Re: generating epiphany code from templates, possible?

Postby dobkeratops » Fri Aug 14, 2015 9:10 pm

Interesting discussion.. thanks for partaking :)

for example I observed an interesting trend towards usage of sourcecode instead of libs.


Right. nail/head.
... thats' because its' easier than splitting code into strict 'domains' (which is what was tried first)... you need fine grain interaction.
Also C++ allows you to inline and specialise a lot with template libraries (the best bit!) - so even if your code can bit split at source, when its' actually compiled its intermingled.
You miss this if you use binaries. Its' this specific ability that i'm after here. (when I say lambdas, I do want them to inline into a stub on the epiphany)


I have high respect for your experience. but times change, maybe some new ideas are available now which you didn't have back then?

I've always been highly theoretical :) and of course i've seen a lot along the way. I'm still even here because of speculation, not experience. (experience would say "don't touch it with a barge pole!"). And yes things have changed, a lot.

It was the experience of the PS3 and Xbox360 that got me to research functional programming. (the experience there of course was, 'C++03 was not sufficient..')

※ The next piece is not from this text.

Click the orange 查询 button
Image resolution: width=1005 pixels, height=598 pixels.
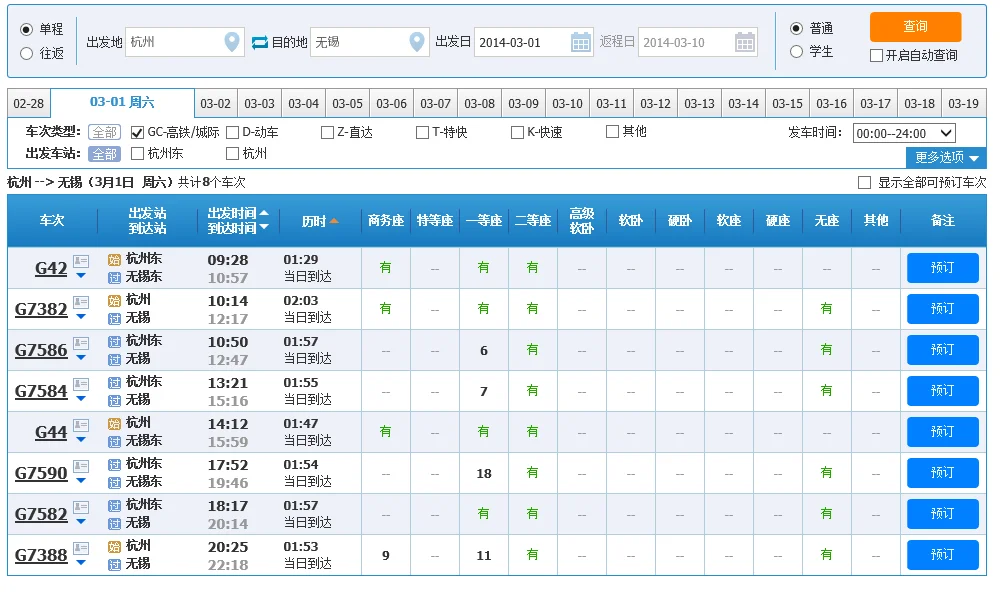pos(914,27)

this way it becomes possible to move the 3rd party code onto another processor architecture and code for all the different kinds of phones and tablets. I suspect the reason is multicore systems, as started by amd's 8-core system and the highly energy-efficient intel-versions.


so to refine this picture: what happened in 2005-2006 was, microsoft came to us with the 360 - which was a multicore design - which extrapolated ahead of the existing PC curve by going multicore-SMP. Sony came to us with the PS3 - very similar to epiphany -and an extrapolation of the dual DSP's the PS2 had. More power on paper. more 'on-chip memory', more computational power.

What sony said was, "we hope middleware will use the SPUs" (we need a word, 'little-cores' whatever) - but what happened in practice is we had all that hugely complex code being developed already - and we could adapt to new ideas >2x as fast working on the xbox360. So it became the Lead Platform. Around that time there was the Ageia-PhysX chip too , for PC's (again, 'little-cores' on an expansion card ). I remember explaining back then how encouraging the parallel evolution was.. and I was wrong :) the future was SMP, not little-cores.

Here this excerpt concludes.